RECORDS SUPPLIED:
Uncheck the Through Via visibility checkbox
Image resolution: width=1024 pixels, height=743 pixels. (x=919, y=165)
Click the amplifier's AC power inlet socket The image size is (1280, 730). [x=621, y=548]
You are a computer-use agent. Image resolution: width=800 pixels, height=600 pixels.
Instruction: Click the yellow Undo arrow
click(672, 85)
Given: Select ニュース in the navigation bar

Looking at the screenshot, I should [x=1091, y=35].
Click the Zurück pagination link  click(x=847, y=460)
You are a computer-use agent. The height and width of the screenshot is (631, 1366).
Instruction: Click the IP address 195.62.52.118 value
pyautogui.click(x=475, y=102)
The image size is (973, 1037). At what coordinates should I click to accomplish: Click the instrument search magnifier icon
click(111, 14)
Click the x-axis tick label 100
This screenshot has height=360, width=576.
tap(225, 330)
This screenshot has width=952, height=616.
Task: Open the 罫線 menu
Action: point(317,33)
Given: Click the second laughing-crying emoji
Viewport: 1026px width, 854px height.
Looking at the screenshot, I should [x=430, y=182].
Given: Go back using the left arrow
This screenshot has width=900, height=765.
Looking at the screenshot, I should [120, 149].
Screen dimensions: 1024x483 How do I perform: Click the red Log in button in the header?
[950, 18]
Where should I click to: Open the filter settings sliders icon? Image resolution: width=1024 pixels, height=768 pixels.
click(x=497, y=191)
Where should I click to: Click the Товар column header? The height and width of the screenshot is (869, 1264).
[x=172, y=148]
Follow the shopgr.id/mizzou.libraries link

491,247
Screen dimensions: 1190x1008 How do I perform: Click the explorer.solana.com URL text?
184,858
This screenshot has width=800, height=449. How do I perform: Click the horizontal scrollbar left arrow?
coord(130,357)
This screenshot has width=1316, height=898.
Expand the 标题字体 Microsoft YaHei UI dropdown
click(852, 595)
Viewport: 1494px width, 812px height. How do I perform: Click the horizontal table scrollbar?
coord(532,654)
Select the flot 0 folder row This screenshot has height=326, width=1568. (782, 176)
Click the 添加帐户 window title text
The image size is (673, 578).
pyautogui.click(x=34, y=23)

STATED PROBLEM:
Rewrite every entry above with "scrollbar" swapped for "scroll bar" and everything else left as it is.

COMPLETE RESPONSE:
Uncheck the Through Via visibility checkbox
Image resolution: width=1024 pixels, height=743 pixels. (x=919, y=165)
Click the amplifier's AC power inlet socket The image size is (1280, 730). [x=621, y=548]
You are a computer-use agent. Image resolution: width=800 pixels, height=600 pixels.
Instruction: Click the yellow Undo arrow
click(672, 85)
Given: Select ニュース in the navigation bar

Looking at the screenshot, I should [x=1091, y=35].
Click the Zurück pagination link  click(x=847, y=460)
You are a computer-use agent. The height and width of the screenshot is (631, 1366).
Instruction: Click the IP address 195.62.52.118 value
pyautogui.click(x=475, y=102)
The image size is (973, 1037). At what coordinates should I click to accomplish: Click the instrument search magnifier icon
click(111, 14)
Click the x-axis tick label 100
This screenshot has height=360, width=576.
tap(225, 330)
This screenshot has width=952, height=616.
Task: Open the 罫線 menu
Action: point(317,33)
Given: Click the second laughing-crying emoji
Viewport: 1026px width, 854px height.
Looking at the screenshot, I should [x=430, y=182].
Given: Go back using the left arrow
This screenshot has width=900, height=765.
Looking at the screenshot, I should [120, 149].
Screen dimensions: 1024x483 How do I perform: Click the red Log in button in the header?
[950, 18]
Where should I click to: Open the filter settings sliders icon? Image resolution: width=1024 pixels, height=768 pixels.
click(x=497, y=191)
Where should I click to: Click the Товар column header? The height and width of the screenshot is (869, 1264).
[x=172, y=148]
Follow the shopgr.id/mizzou.libraries link

491,247
Screen dimensions: 1190x1008 How do I perform: Click the explorer.solana.com URL text?
184,858
This screenshot has width=800, height=449. How do I perform: Click the horizontal scroll bar left arrow?
coord(130,357)
This screenshot has width=1316, height=898.
Expand the 标题字体 Microsoft YaHei UI dropdown
click(852, 595)
Viewport: 1494px width, 812px height. How do I perform: Click the horizontal table scroll bar?
coord(532,654)
Select the flot 0 folder row This screenshot has height=326, width=1568. (782, 176)
Click the 添加帐户 window title text
The image size is (673, 578).
pyautogui.click(x=34, y=23)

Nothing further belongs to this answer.